Jetlag, busy schedules and attempts to cram seven months in a space of a few days through taking snapshots of quality moments and showing off my rudimentary culinary attempts are my only concerns because I know I am running out of time. I cannot get enough of my brother’s presence. One of the best bits about this trip is the fact that I could actually see him, talk to him and reminisce the old days. Our stale jokes now sound funnier. The all-time favourite music sound as good as new, but there’s a sad part of him that I don’t want to venture touch, but I could feel it and on my part, a big chunk of worries over his life that I wouldn’t venture show.
I have always hated planning and now that I am in Baghdad it is out of the question. If only life was normal after sunset, things would have been better. Traveling across one side of the Tigris is not easy, let alone both. I figured that it might be a better idea to leave things as they happen, so I did.
First Errand – Shaima’s House -- Kadhimiyya
Shaima and I agreed to meet at her place early in the morning so that I could check everything on my shopping list before it’s too late. I tried my best to be on time, but traffic in this country is as unpredictable as its politics and football scores. I found the right bus. Everything was normal, people still have manners, men still leave their seats for women [one of the advantages of inequality], but they no longer talk politics, which is good but not fun. Everything was fine until we were stranded. I had no other choice but hop out of the bus and take the first cab I saw.
I sensed some kind of progress in the air; a cab driving through a once Al-Qaida-infested area on its way to a still Badr-controlled one. Last time I was home, this was unheard of! I was amazed by the new changes; all checkpoints have tacky artificial plants as if to divert the beholders’ attention from the camouflage and rifles to the fact that the young servicemen mean no harm. Whereas the city housing one of Iraq’s famous golden-domed shrines proved that Iraqis are still creative; a motorcycle with a metal box, locally referred to as Sattuta, which looks risky, but commuters seem to be happy, I can almost see them stick their tongues at me for taking the old-fashioned cab.
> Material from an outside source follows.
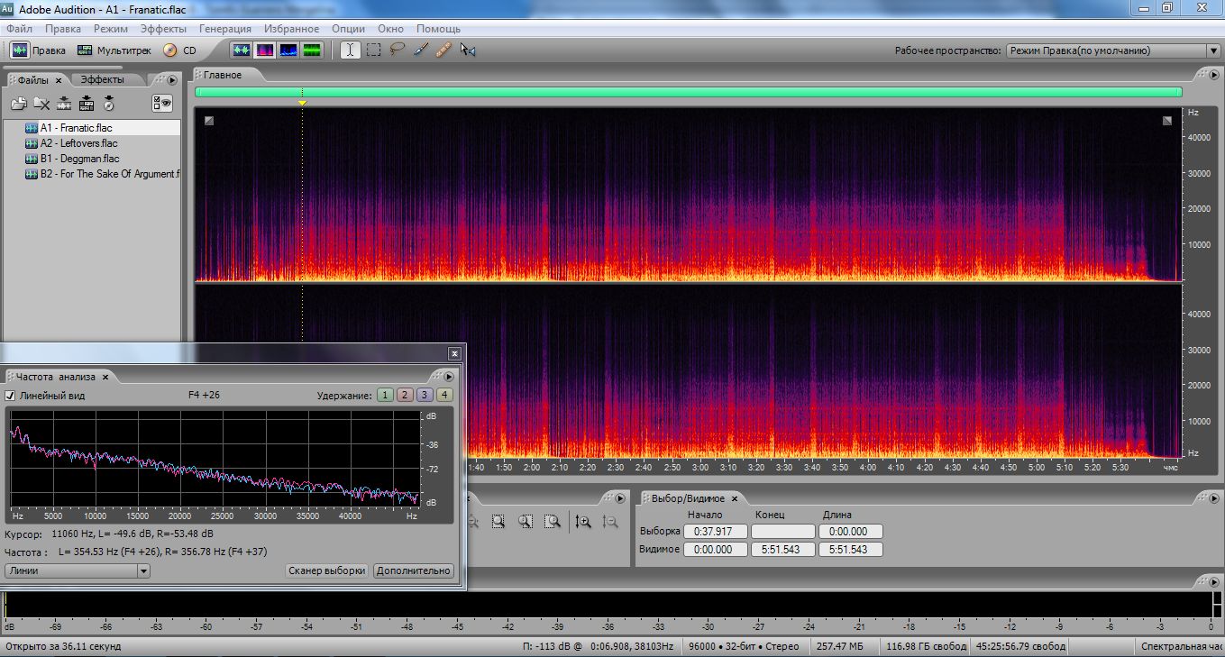
Task: Toggle hold button 1 in frequency analysis
Action: (385, 395)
From Shaima’s house we decided to go to the old Mutanabi book market. It no longer looks the same, neither are the bookshops keepers. I have been dealing with Mutanabi dealers for years, but never been ripped off, today I have and twice!
Then I moved to the once booming silver market. The bracelet I have been dreaming of is no longer there because the renowned silversmith who created the idea has immigrated to Australia and the ones left lack the talent. From there we headed to the trash-strewn Shorja marketplace, where I was almost run over by a porter with huge boxes, but it’s alright I found the stuff I was looking for, I could never be happier.
As I was promised, Shaima’s treat was a cruise across the Tigris. It was BREATH-TAKING! For the first time in my life, I was able to take pictures inside my city, on a boat though, pictures that scream I WAS IN BAGHDAD!
The last stop is my favourite place Kadhimiya marketplace, which seemed to have survived. No rip-offs, cheery faces and the good old Iraqi spirit seem to be buzzing with life.
Henna --- check
Souvenirs --- check
Books --- check
Jewelry --- check
It’s about time to satisfy my hankerings for Iraqi delicacies. I felt like a royalty today the Kubba, Kabab Tawa and Dolma I just said in passing that that I was craving in an online chat with Shaima are actually right there on the table.
I haven’t had tea in a cosy house in years. The last time I did it was in my aunt’s old house, from which she was displaced. With every sip I took I prayed for her to return to her old house, where my happiest memories are.